To achieve that, released column is transformed to a string, then a regular expression (r'(\d{4})') is used to get the year:
# Create Year column
df['yearcorrected'] = df['released'].astype(str).str.extract(r'(\d{4})')
# del df['yearcorrect']
df.head()
pd.set_option('display.max_rows', None)
df = df.sort_values(by=['gross'], inplace=False, ascending=False)
df.drop_duplicates().head()
In this section the analysis is focused on finding the highest correlations to gross earnings. The following chunk of code converts categorical columns in the DataFrame 'df' into numerical values using label encoding and stores the result in the new DataFrame 'df_numerized':
# Label encoding
df_numerized = copy.deepcopy(df)
for col_name in df_numerized.columns:
if(df_numerized[col_name].dtype == 'object'):
df_numerized[col_name] = df_numerized[col_name].astype('category')
df_numerized[col_name] = df_numerized[col_name].cat.codes
df_numerized.head()
After the 'for' loop completes, the DataFrame 'df_numerized' contains the same data as the original DataFrame 'df', but the categorical columns have been replaced with corresponding integer codes.
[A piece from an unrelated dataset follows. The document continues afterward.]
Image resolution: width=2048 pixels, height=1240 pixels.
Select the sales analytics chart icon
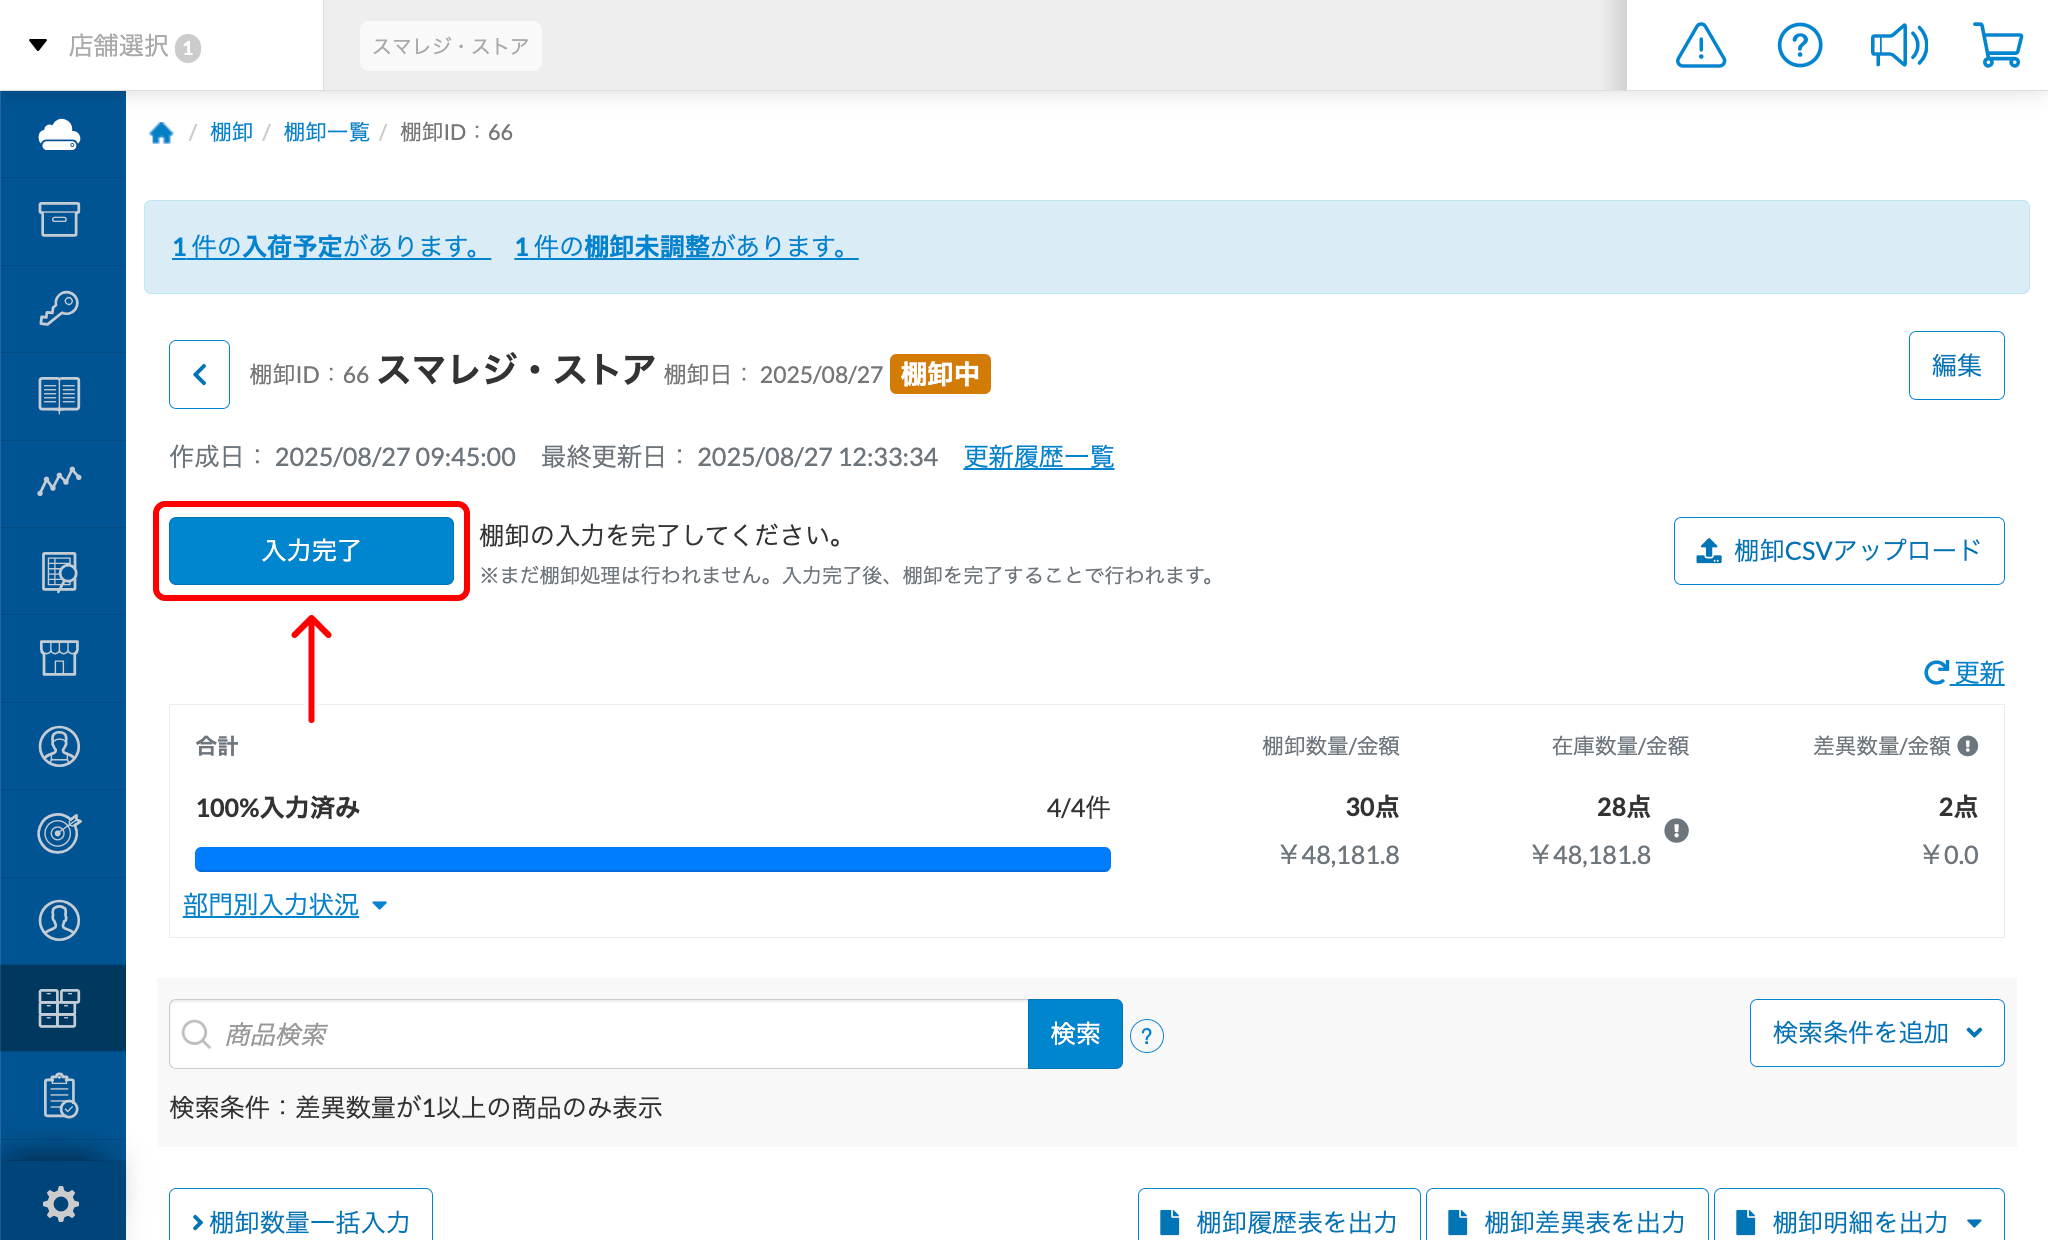tap(62, 482)
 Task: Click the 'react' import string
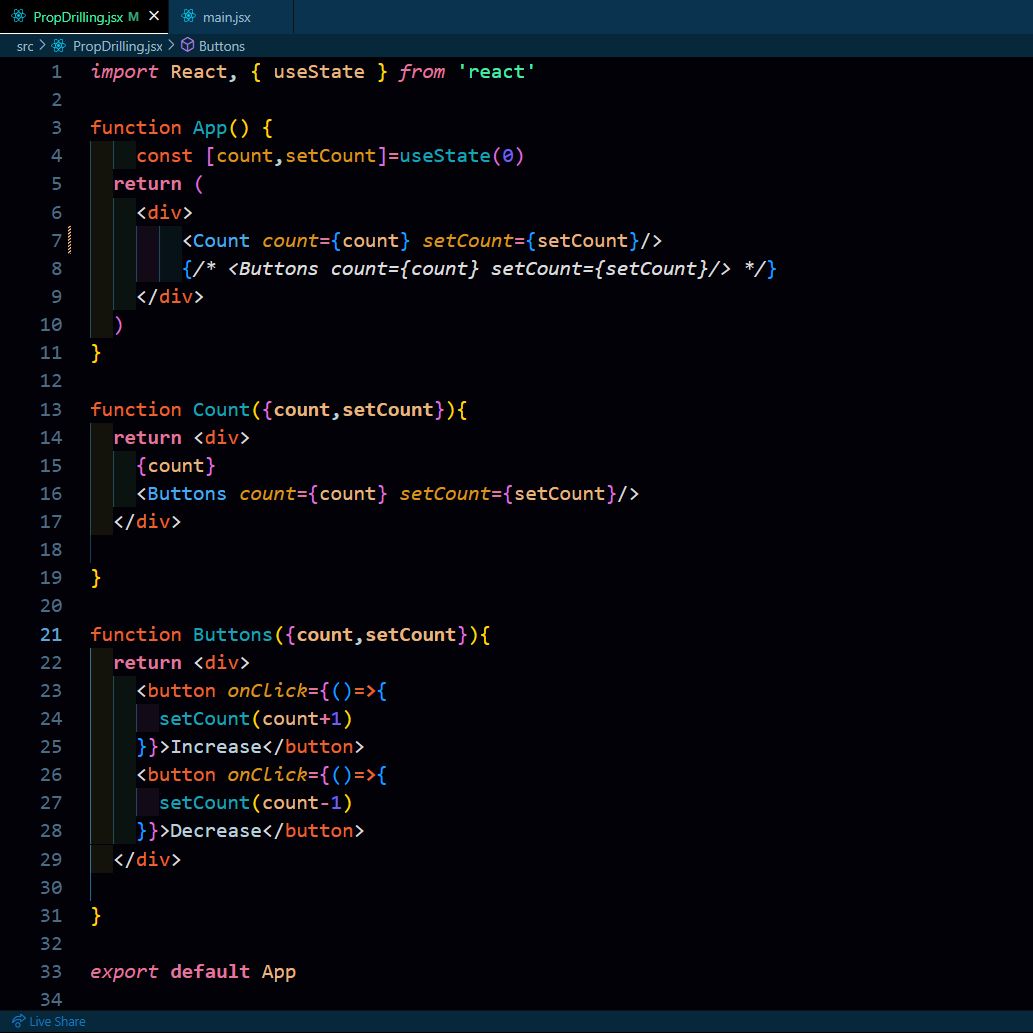496,72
This transformation is useful when you want to use machine learning algorithms that require numerical inputs and cannot directly handle categorical data. By doing this, it will be possible to see all the correlations in a heatmap visualization. The method used to find the correlations between variables is the Pearson method:
correlation_matrix = df_numerized.corr(method='pearson')
#correlation_matrix = df_numerized.corr(method='kendall')
#correlation_matrix = df_numerized.corr(method='spearman')
sns.heatmap(correlation_matrix, annot=True)
plt.title('Correlation Metric for Numeric Features')
plt.xlabel('Movie Features')
plt.ylabel('Movie Features')
plt.show()
The bigger the coefficient the higher the correlation. So, from the heatmap 'budget' and 'votes' have the biggest coefficient, 0.74 and 0.61, respectively. In this case, there are so many correlations, so it will be useful to obtain only the highest correlations by doing the following:
correlation_mat = df_numerized.corr(method='pearson')
corr_pairs = correlation_mat.unstack()
sorted_pairs = corr_pairs.sort_values()
high_corr = sorted_pairs[(sorted_pairs > 0.5) & (sorted_pairs < 1)]
high_corr
After double-checking, 'budget' and 'votes' have the highest correlations with 'gross' earnings.
# Plot budget vs gross using seaborn
sns.regplot(x='budget', y='gross', data=df, scatter_kws={"color": "blue"}, line_kws={"color": "red"})
plt.title('Scatter Plot with Regression Line: Budget vs. Gross Earnings')
The scatter plot illustrates the raw data, showing how 'budget' and 'gross' earnings are distributed among movies. The regression line is a straight line that summarizes the overall trend or relationship between 'budget' and 'gross' earnings. It has a positive slope, so it means there is a positive correlation. In this case, as movie budgets increase, gross earnings tend to increase as well. This suggests that budget has a positive impact on earnings.
# Plot votes vs gross using seaborn
sns.regplot(x='votes', y='gross', data=df, scatter_kws={"color": "blue"}, line_kws={"color": "red"})
plt.title('Scatter Plot with Regression Line: Votes vs. Gross Earnings')
The scatter plot visually presents the distribution of movies based on their audience ratings and gross earnings. The regression line is a straight line that summarizes the overall trend or relationship between 'votes' and 'gross' earnings. It also has a positive slope, and a positive correlation. In this case, as the number of votes (audience ratings) increases, gross earnings tend to increase. This implies that movies with higher audience ratings tend to perform better at the box office.
The main conclusion is that 'budget' and 'votes' have the highest correlations to gross earnings. Both have a positive correlation: as movie's budget and audience ratings increase, gross earnings tend to increase as well.
However, it's important to emphasize that correlation does not imply causation. While the scatter plots and regression lines show an association between audience ratings ('votes') and box office earnings ('gross'), and between 'budget' and 'gross', further analysis would be needed to establish causation and consider potential confounding variables that influence movie success.